1. Abridged Problem Statement  
Given an “irregular” chessboard with n rows, where row i has b_i contiguous cells in columns 1 through b_i. Count the number of ways to place exactly k rooks so that no two attack each other (no two share a row or a column).  

2. Detailed Editorial  
We need to choose k distinct rows and k distinct columns, and place one rook in each chosen row–column pair, subject to the constraint that column ≤ b_i for the rook in row i. Equivalently, if we process rows one by one and keep track of how many rooks we have placed so far, we need to know how many “new” columns are free in the current row.

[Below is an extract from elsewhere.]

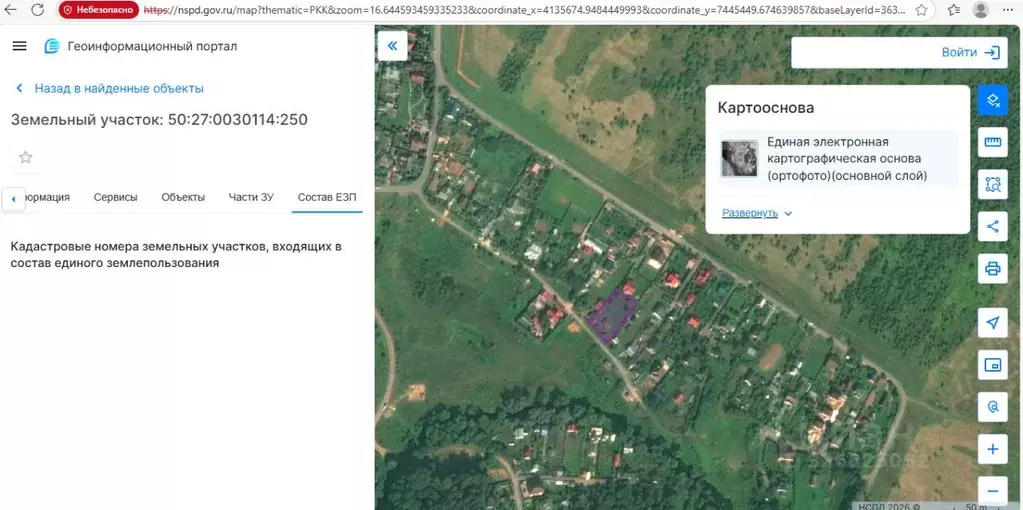Select the Объекты tab
The width and height of the screenshot is (1023, 510).
[183, 197]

Let b = [b₁, b₂, …, bₙ]. First sort b in non-decreasing order. Define a DP array dp[j] = number of ways, after processing some prefix of rows, to have placed exactly j rooks so far, using j distinct columns. Initially dp[0] = 1, dp[j>0] = 0.

When we consider a new row with length v, suppose we have already placed j–1 rooks in previous rows, occupying j–1 distinct columns. In this row, if we want to increase the total to j rooks, we must pick one of the columns 1…v that hasn’t been used yet. There are (v – (j–1)) such free columns. Thus the transition is

  new_dp[j] += old_dp[j–1] × (v – (j–1)).

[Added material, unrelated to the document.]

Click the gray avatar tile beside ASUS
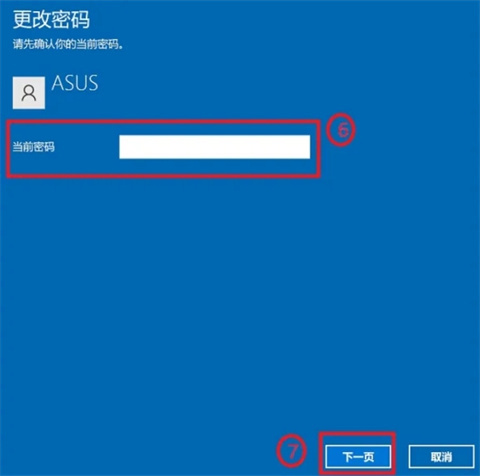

We update dp in descending order of j (from k down to 1) to avoid overwriting states we still need in this iteration. After processing all n rows, dp[k] is the answer.

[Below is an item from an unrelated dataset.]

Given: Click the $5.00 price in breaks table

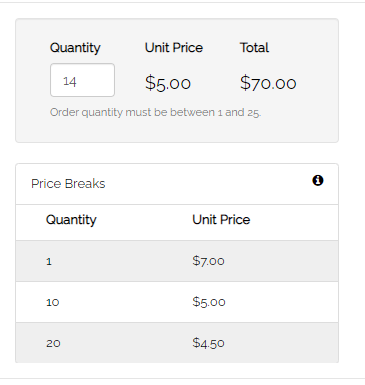Looking at the screenshot, I should [209, 302].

Time complexity: O(n·k). Space: O(k).

3. C++ Solution with Detailed Comments  
```cpp
#include <bits/stdc++.h>
#include <boost/multiprecision/cpp_int.hpp>
using namespace std;
// Use a big–integer type to hold arbitrarily large answers
using BigInt = boost::multiprecision::cpp_int;

int main(){
    ios::sync_with_stdio(false);
    cin.tie(nullptr);

    int n, k;
    // Read number of rows n and number of rooks k
    cin >> n >> k;

    vector<int> b(n);
    // Read the length of each row
    for(int i = 0; i < n; i++){
        cin >> b[i];
    }

    // Sort row lengths in non-decreasing order
    // This ensures that when we do the DP transitions,
    // (v - (j-1)) is computed in a stable order
    sort(b.begin(), b.end());

    // dp[j] = number of ways to place exactly j rooks after processing some rows
    vector<BigInt> dp(k+1);
    dp[0] = 1; // Zero rooks can always be placed in exactly one way

    // Process each row one by one
    for(int idx = 0; idx < n; idx++){
        int v = b[idx];  // current row has v columns

        // We must update dp[j] based on previous dp[j-1].
        // Iterate j downward so we don't reuse updated dp[j-1] from this same row.
        for(int j = k; j >= 1; j--){
            // If we want to place the j-th rook in this row,
            // we must choose a column among the v columns not yet occupied.
            // There have been (j-1) columns already used,
            // so there are (v - (j-1)) choices.
            BigInt waysToPickColumn = v - (j - 1);
            if(waysToPickColumn > 0){
                dp[j] += dp[j-1] * waysToPickColumn;
            }
            // If waysToPickColumn <= 0, we add nothing (no valid placements).
        }
    }

    // The answer is the number of ways to have placed exactly k rooks
    cout << dp[k] << "\n";
    return 0;
}
```

4. Python Solution with Detailed Comments  
```python
def main():
    # Read n (number of rows) and k (number of rooks to place)
    n, k = map(int, input().split())
    # Read row lengths b[0..n-1]
    b = list(map(int, input().split()))

    # Sort row lengths so that transitions never see a “smaller” v after a larger one
    b.sort()

    # dp[j] = number of ways to place exactly j rooks so far
    dp = [0] * (k + 1)
    dp[0] = 1  # Base case: one way to place 0 rooks

    # Process each row length v in ascending order
    for v in b:
        # Update dp in reverse to avoid overwriting dp[j-1] needed in this iteration
        for j in range(k, 0, -1):
            # If we've already placed j-1 rooks, they've occupied j-1 columns.
            # In this row, we can choose any of the v total columns
            # except those j-1 already taken.
            free_columns = v - (j - 1)
            if free_columns > 0:
                dp[j] += dp[j - 1] * free_columns
            # If free_columns <= 0, no new placement is possible for this j.
    # Print the final count for exactly k rooks
    print(dp[k])

if __name__ == "__main__":
    main()
```

5. Compressed Editorial  
Sort the row lengths. Maintain a 1D DP array dp[j]: the number of ways to have placed j rooks so far, using j distinct columns. When adding a row of length v, you can place the j-th rook there in (v – (j–1)) ways (new columns available), so update  
  dp[j] += dp[j–1] * (v – (j–1)),  
in descending j. The final dp[k] is the answer.